→ **Activity**
Wherever a line of the records contains "dropdown", copy that line.
Segment Start: Information shown
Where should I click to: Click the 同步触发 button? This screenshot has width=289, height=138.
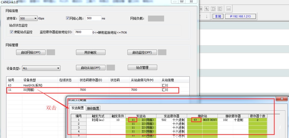click(90, 52)
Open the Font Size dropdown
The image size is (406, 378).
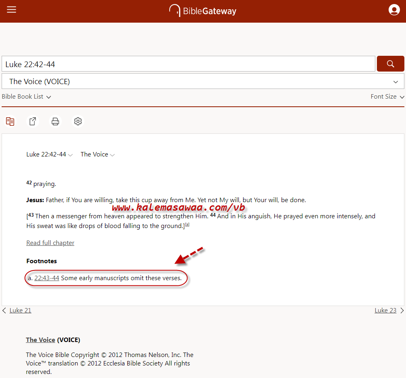387,97
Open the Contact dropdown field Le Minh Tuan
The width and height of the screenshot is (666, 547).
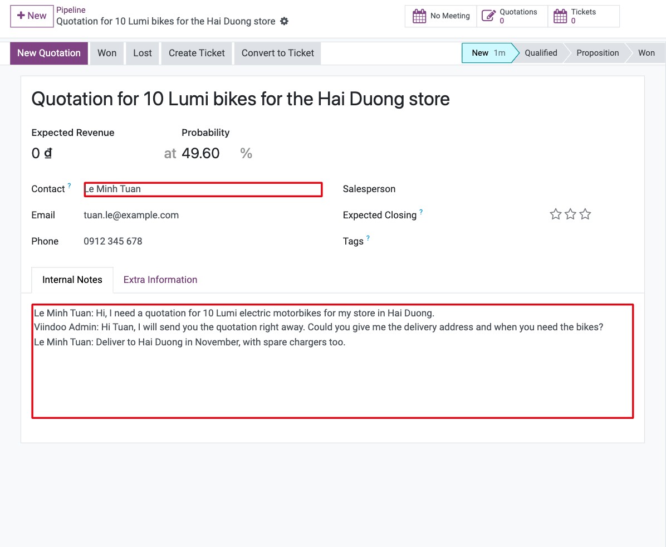click(203, 189)
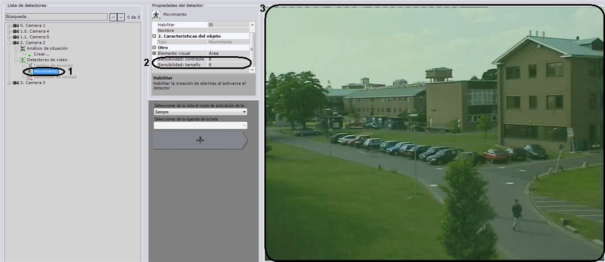The width and height of the screenshot is (605, 262).
Task: Click the Búsqueda search field
Action: tap(56, 17)
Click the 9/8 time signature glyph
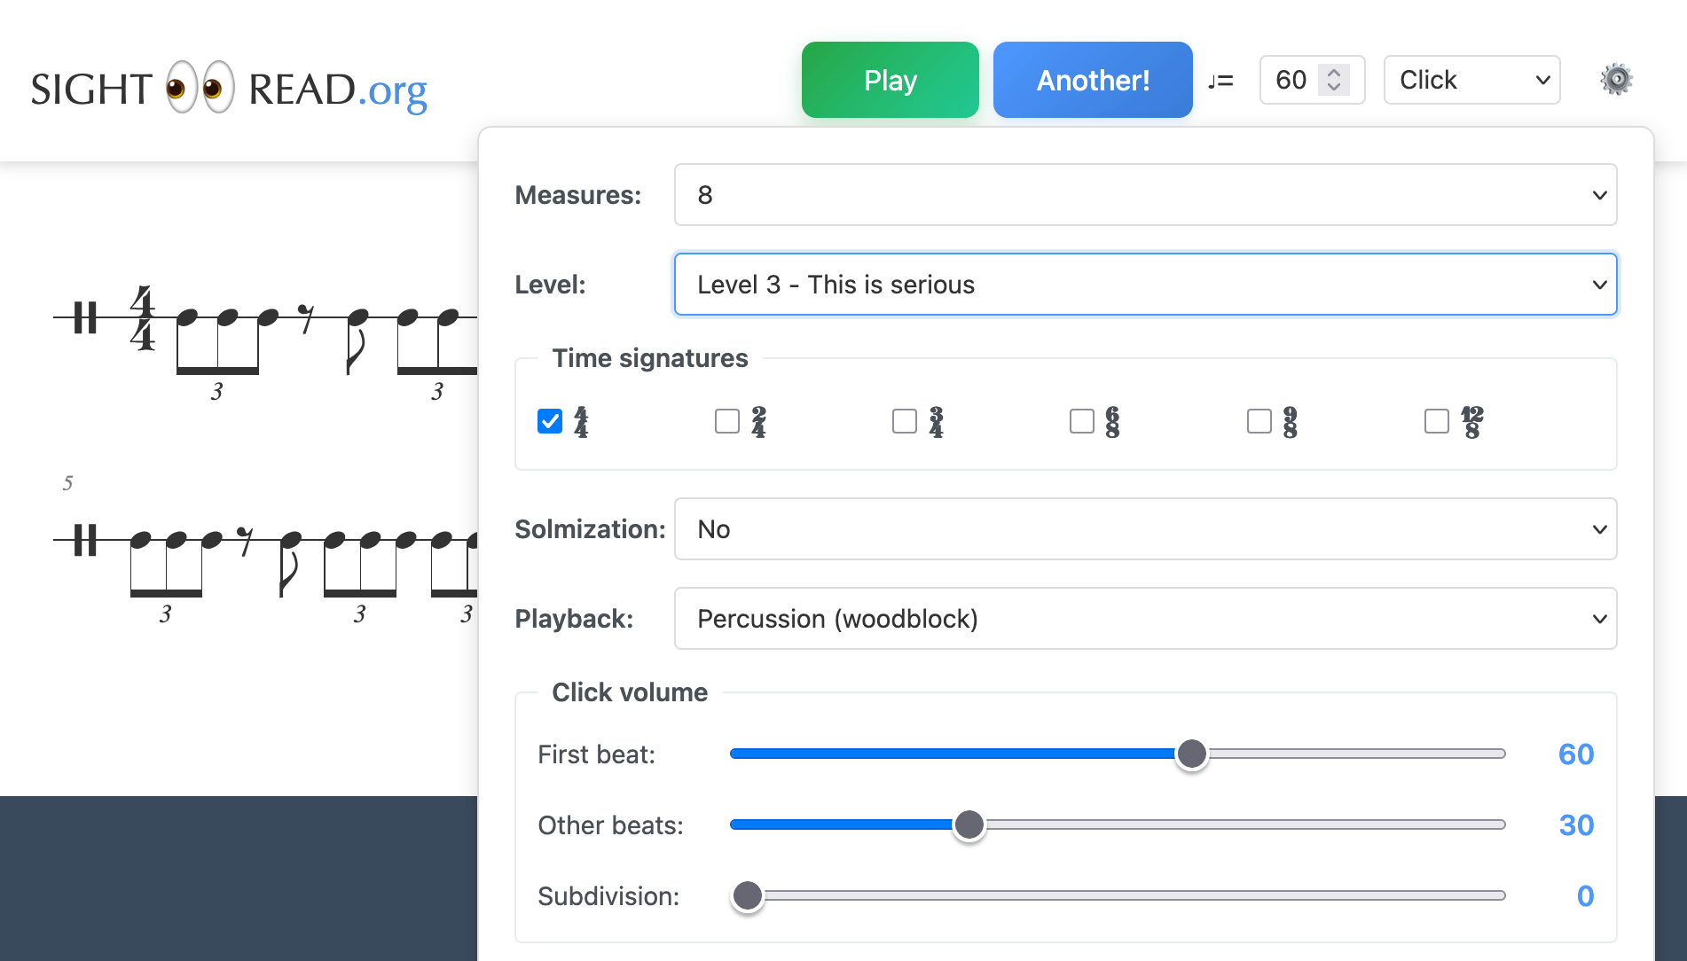 (1290, 422)
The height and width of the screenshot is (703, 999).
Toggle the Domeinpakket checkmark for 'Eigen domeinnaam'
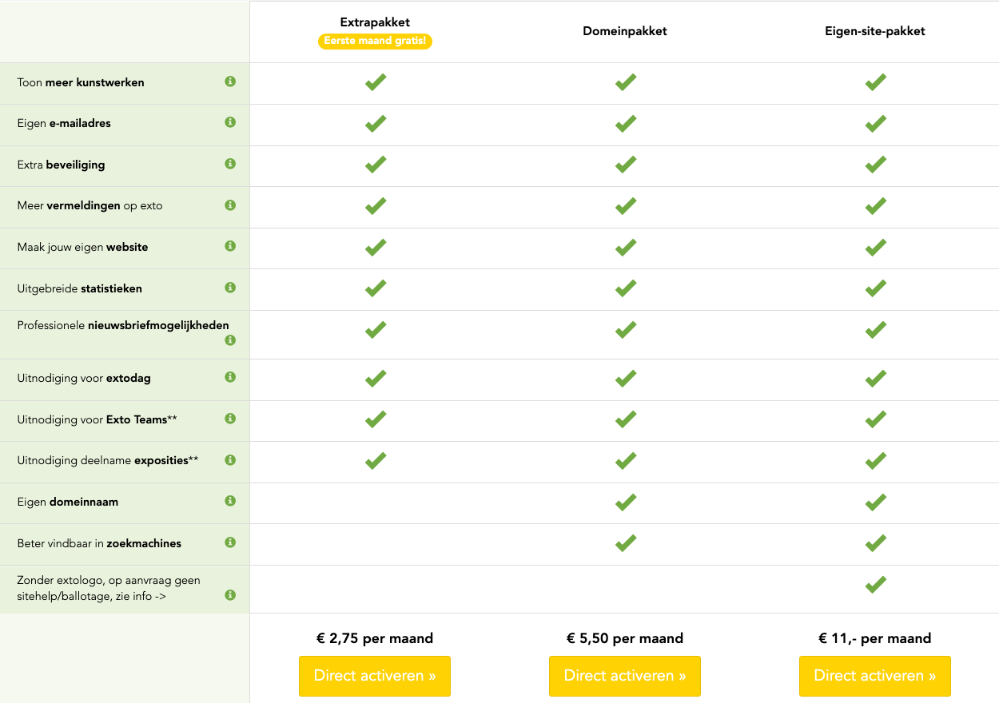coord(625,502)
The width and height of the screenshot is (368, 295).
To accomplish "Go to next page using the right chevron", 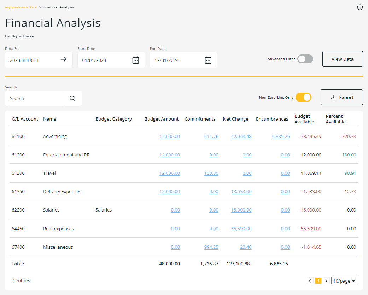I will [x=326, y=280].
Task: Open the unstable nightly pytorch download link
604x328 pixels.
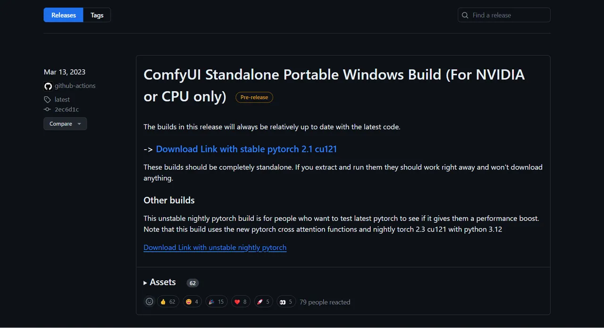Action: [215, 247]
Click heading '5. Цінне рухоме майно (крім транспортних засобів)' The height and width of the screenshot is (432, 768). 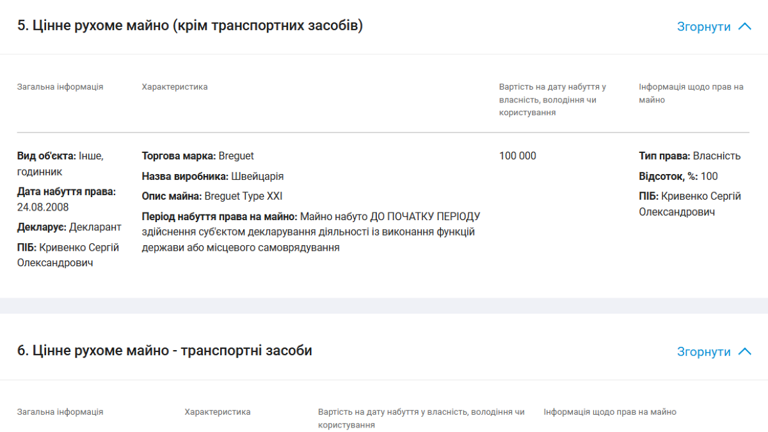click(x=189, y=26)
Segment End: Information shown
→ **Result**
Open the Font Size dropdown
Open the Contact dropdown field Le Minh Tuan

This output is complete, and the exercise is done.